Now, even as we speak, a loudmouthed sports caster on the local radio station is going on and on about how we only did it to show them up (absurd, they're a radio station) and I should be fired, blah, blah, blah.

At any rate, here's what I have to say about the incident:


*Volunteers do their communities proud

Wednesday evening was hectic to be sure. I was on my way out of the office to follow a story when word came in that a woman was trapped in a car in Hobart Lake.

Following a fire engine to the scene, I saw personnel from the state Highway Patrol, Barnes County Sheriff's Office, Sanborn Fire Department, and Valley City/Barnes County fire, rescue and ambulance, not to mention the wrecker from Gille Auto. They were moving so quickly, smoothly, and with such coordination you'd think they did they did this every day.

Rescue Lt. Scott Magnuson, who led the team of divers who recovered the victim from the submerged car, rightly said the rescue was a team effort by a lot of people, starting with the witnesses who called in the report via cell phone. Remember when a witness would have had to drive to the nearest gas station to use a phone?

Highway Patrolmen and Sheriff's Deputies immediately established traffic control and secured the scene, a vastly under-appreciated part of any rescue effort.

A couple of the first Highway Patrolmen on the scene shucked their shirts and jumped in the frigid lake and located the car, saving the rescue team precious time. I was freezing my keister off just standing there fully clothed in the wind and rain.

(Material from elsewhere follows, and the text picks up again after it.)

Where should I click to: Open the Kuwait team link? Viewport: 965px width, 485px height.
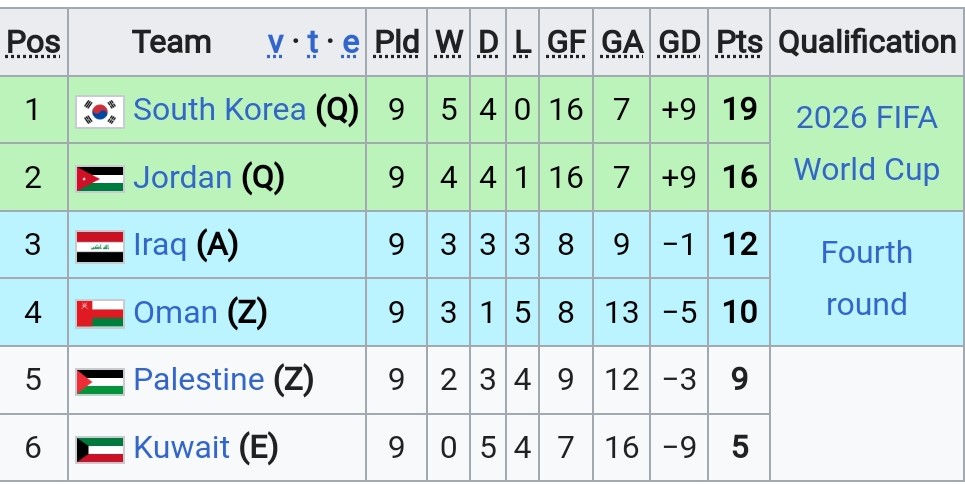coord(181,447)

All of them performed crucial roles, but the success of their efforts depended on the highly specialized training and equipment of the volunteer fire and rescue personnel.

Without the men and equipment; the wet suits, rubber boat, SCUBA gear, and tools, I have no doubt that good men would have killed themselves in a possibly futile attempt to rescue the victim. It takes nothing away from the professionals to say, our volunteers are awesome!

The tradition of volunteer responder has a long and honorable history. The first fire brigades were founded in ancient Rome, the Corpus Vigiles.

The all-volunteer, privately financed Royal National Lifeboat Institution, organized in 1824, has 272 lifeboats assigned to 210 stations in the British Isles. Since it's founding the RNLI has saved more than 124,000 lives, an average of three a day, at a cost of 435 crew members killed in the line of duty.

Volunteer responder services exist because small communities just flat can't afford to maintain highly trained full-time professionals for emergencies that are thankfully rare. In the United States, 73 percent of all firefighters are members of volunteer fire departments, according to the National Volunteer Fire Council.

The NVFC is a non-profit membership association representing the interests of the volunteer fire, EMS and rescue services, and serves as an information source regarding legislation, standards and regulatory issues.

On the web there is also VolunteerFD.org, a place for volunteer firefighters to come and share information with their fellow unpaid professionals. They operate the Sponsor a Firefighter program which suggests ways in which individuals, businesses, and communities can support their volunteer first-responders.

One way some communities support their volunteers, is to provide tax incentives to volunteer.

The IRS previously considered such benefits income subject to federal taxation, until Congressman John B Larson (D-Conn.) proposed the Volunteer Responder Incentive Protection Act (VRIPA). George Bush signed the bill into law, in December of 2008.

H.R. 3648 exempts all tax benefits provided by state and local units of government to volunteer firefighters and EMS personnel from taxation by the federal government. Additionally, the first $360 per year of any other type of benefit that a volunteer receives would be exempted from taxation.

VRIPA expires at the end of 2010. So if you'd like to do something for the men and women who guard your lives, you might make a note to write your congressman next year.